Well, I haven't heard much about dogs getting giardia in the Newport area. Most the swim areas are salt water, and I don't think that giardia can survive in saline (?) There aren't any grazing cattle and few deer, which is often how it's spread (transmitted by moist soil, grasses and water sources in wild areas). So that's actually good news. Because that means that your dog probably got it from another dog. Perhaps another dog had giardia, went for a walk, pooped and then your dog had the bad fortune of sniffing or stepping in that particular set of stools. 

This is why I don't let my dogs anywhere near other dogs' stools, even though it seems kind of harmless, if gross. We just never know what's in them. This also shows what it's so necessary to pick up after your dog, especially now. When my dogs had giardia, I didn't let the out of the yard until they're given the "all clear" sign from the vet.

Your dog may have even picked up giardia from one of the dogs in the kennel from which you got him. Hopefully, that's the case because that contact won't happen again. 

And welcome back to dog ownership! Although they're shocking, especially in such a short time, rest assure that if a case of giardia and getting skunked are your worst experiences, than you are truly blessed! 

Regardless, it sounds like Jerry is truly blessed with his new family!







And visa-versa!


----------



## Buffmufin

Yes, with massive shedding, giardia and skunking in 5 weeks, I think we've been given the "total immersion" course in pet ownership. Either that, or it's pennance for having been dogless for a decade!


----------



## VKFGSD

Hi first re the shedding. Sounds pretty normal. GSDs shed every single day of their life (more so in warm environments). In addition they will go thru cyclic "blowing their coats" related to homones in bitches, hot weather and stress. You have hot weather and the stress of new home. When blowing coat they often enter what I call the "chicken plucking stage" since it seems you are always plucking little tufts of hair that stick out and there is always hair floating thru the air. My girl is in at this stage right now ( heat and hormones). By the way the furminator cuts the hair - the worse thing you can do for a GSD. Make take up to a year to get a normal hair coat back.

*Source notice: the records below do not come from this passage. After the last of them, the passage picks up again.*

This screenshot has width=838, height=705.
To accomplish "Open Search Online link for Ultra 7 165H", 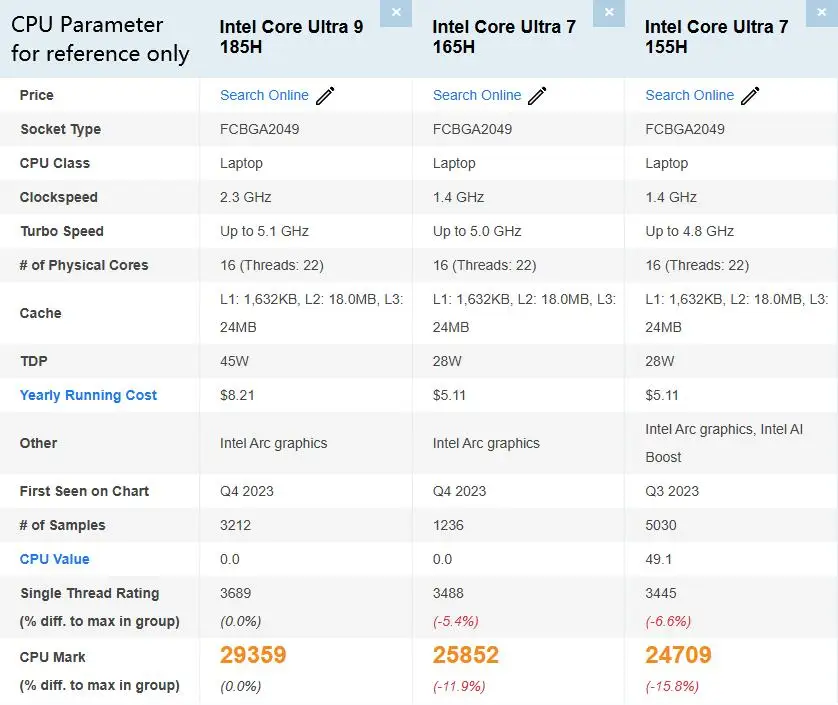I will [x=477, y=95].
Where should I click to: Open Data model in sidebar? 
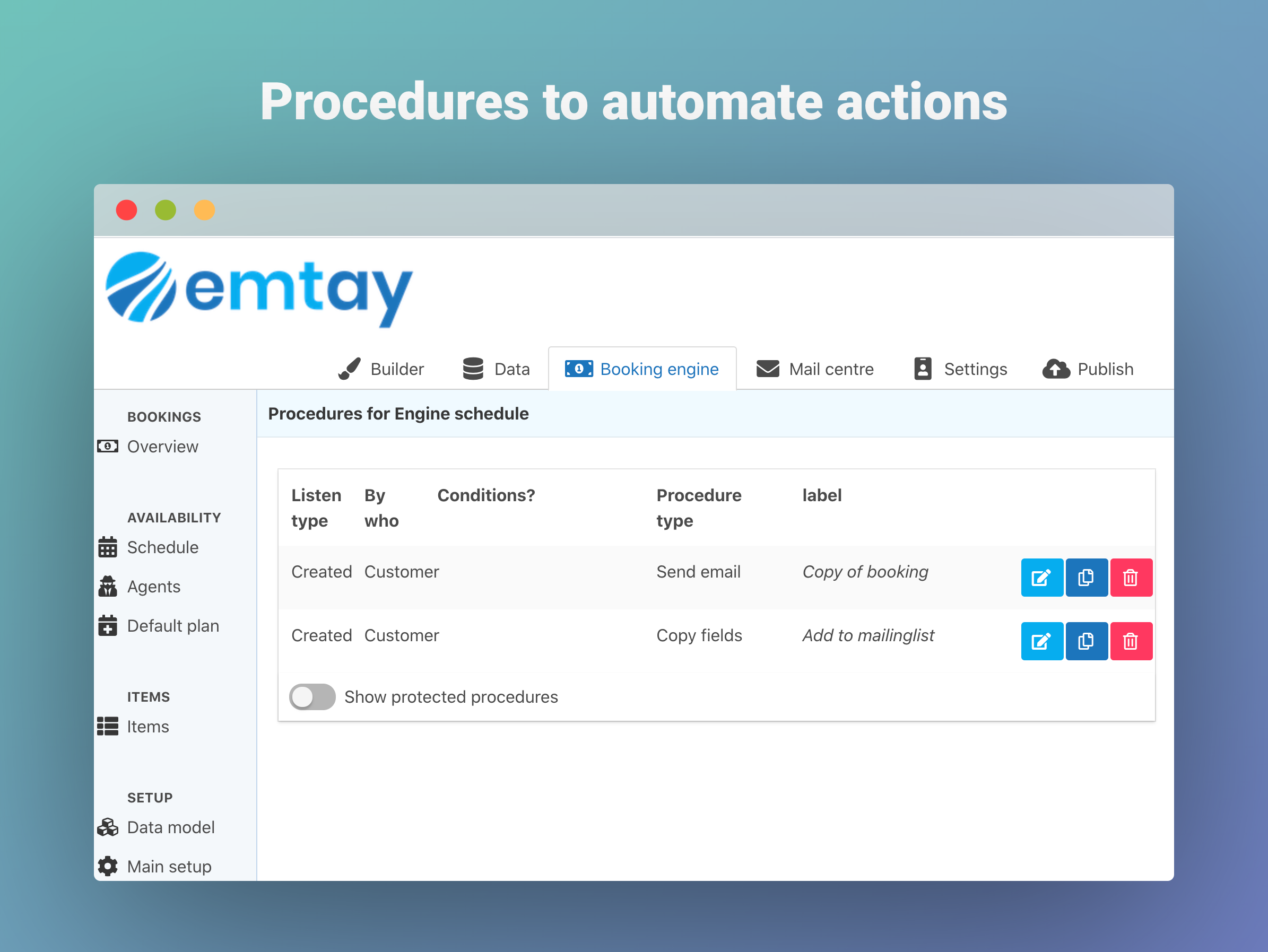coord(170,827)
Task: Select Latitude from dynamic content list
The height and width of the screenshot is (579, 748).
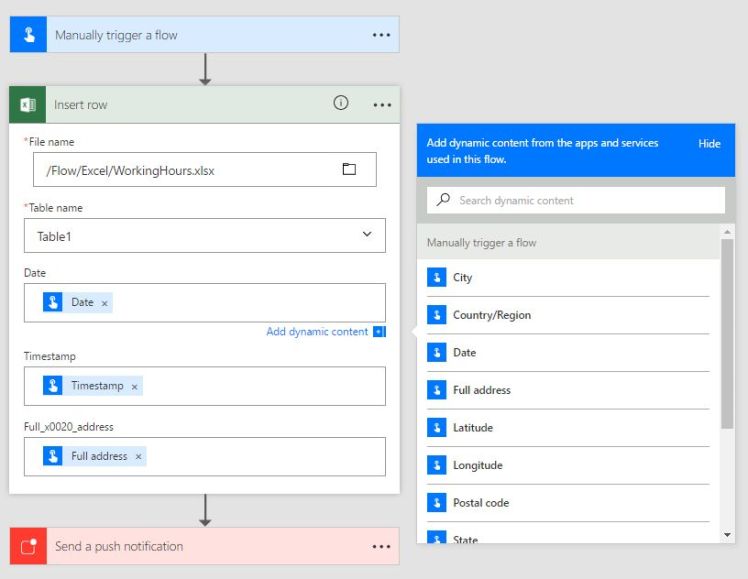Action: point(472,428)
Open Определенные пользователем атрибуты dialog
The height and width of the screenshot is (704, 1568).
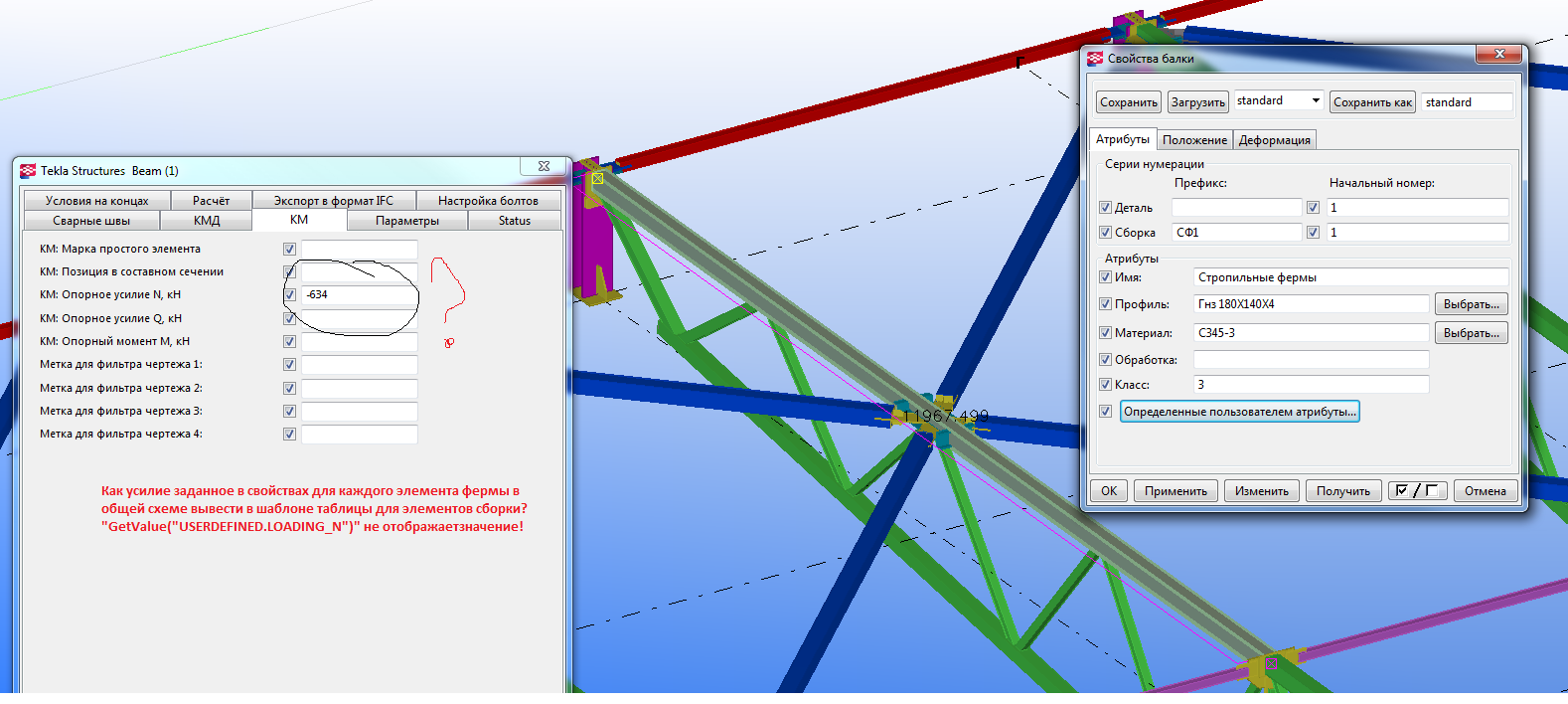(x=1239, y=412)
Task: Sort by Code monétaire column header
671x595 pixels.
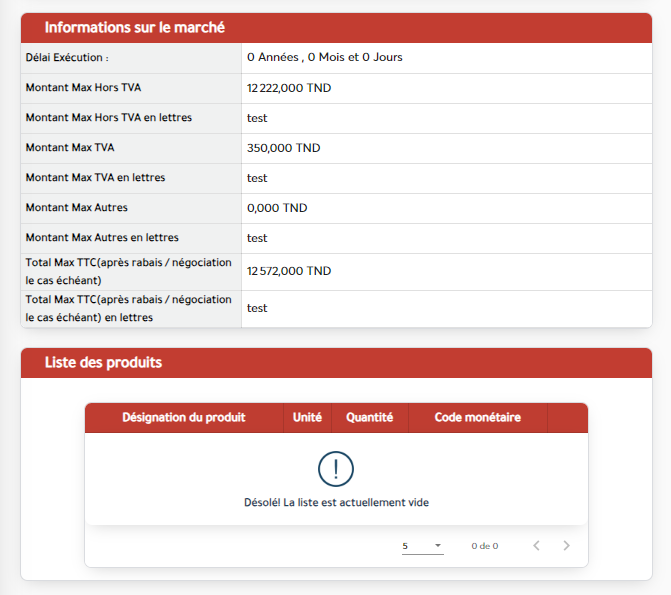Action: pos(477,418)
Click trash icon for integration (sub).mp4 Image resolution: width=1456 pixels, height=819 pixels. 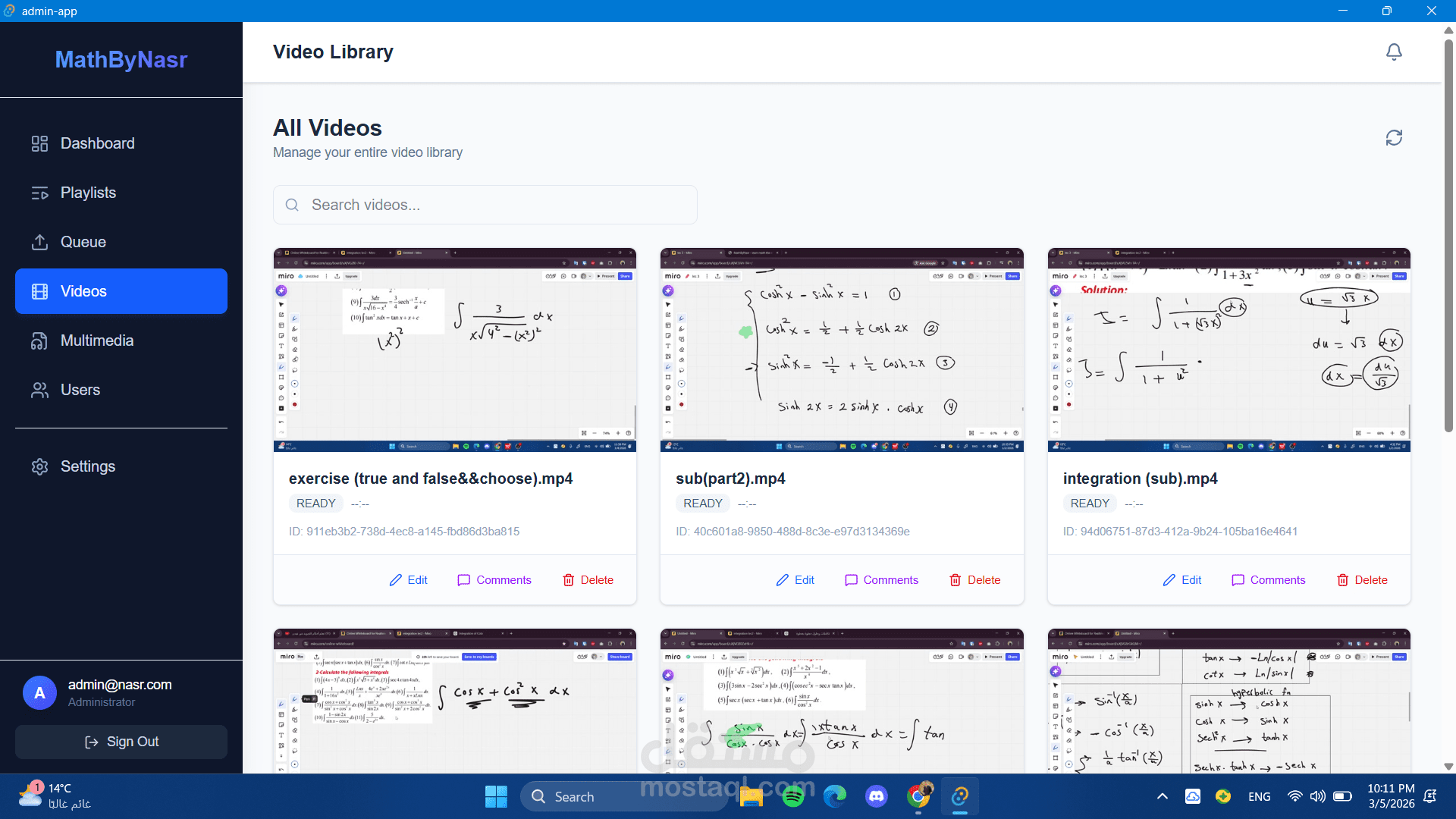pos(1342,580)
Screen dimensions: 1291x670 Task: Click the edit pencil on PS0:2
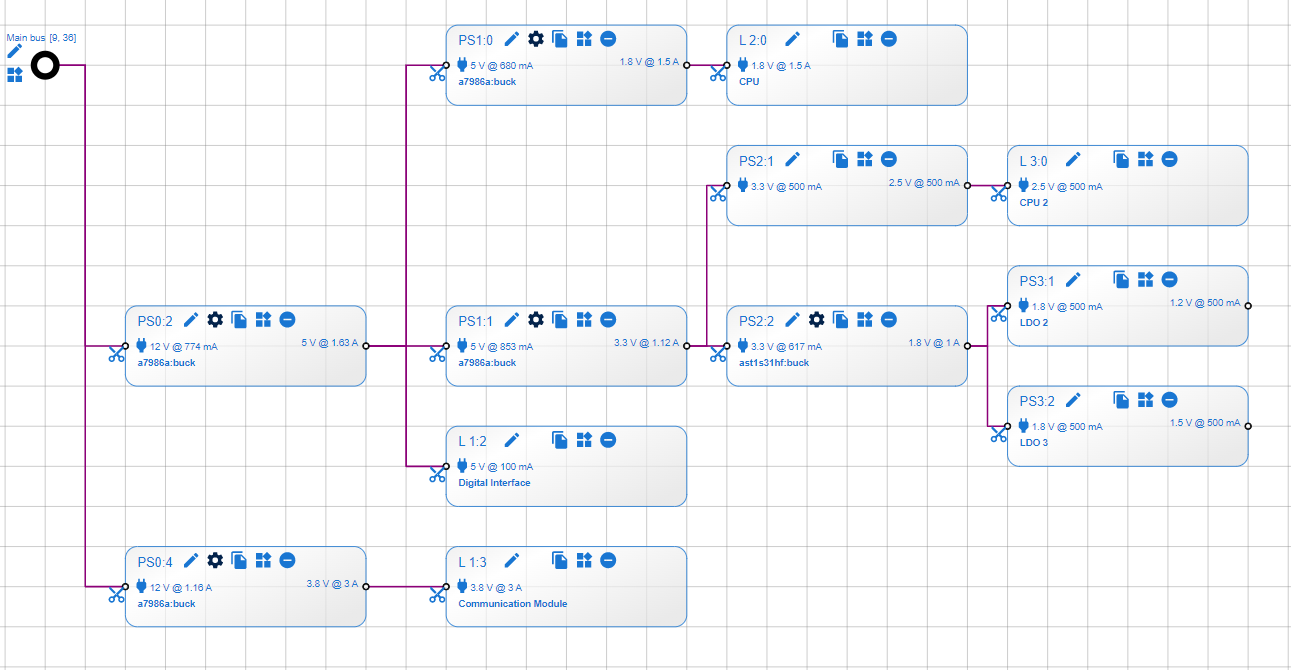[191, 320]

Please reconsider your decision to make him an outside dog. GSDs were bred to be a people dog to live and work with their humans. Buy a rake (grooming tool not leaf manager). Buy a 59 cent girls hairbrush w/ fairly long tines. Consider taking up weaving with bags of hair that you will collect and finally Invest in a high end good vacuum cleaner and learn not to wear black when he is blowing his coat.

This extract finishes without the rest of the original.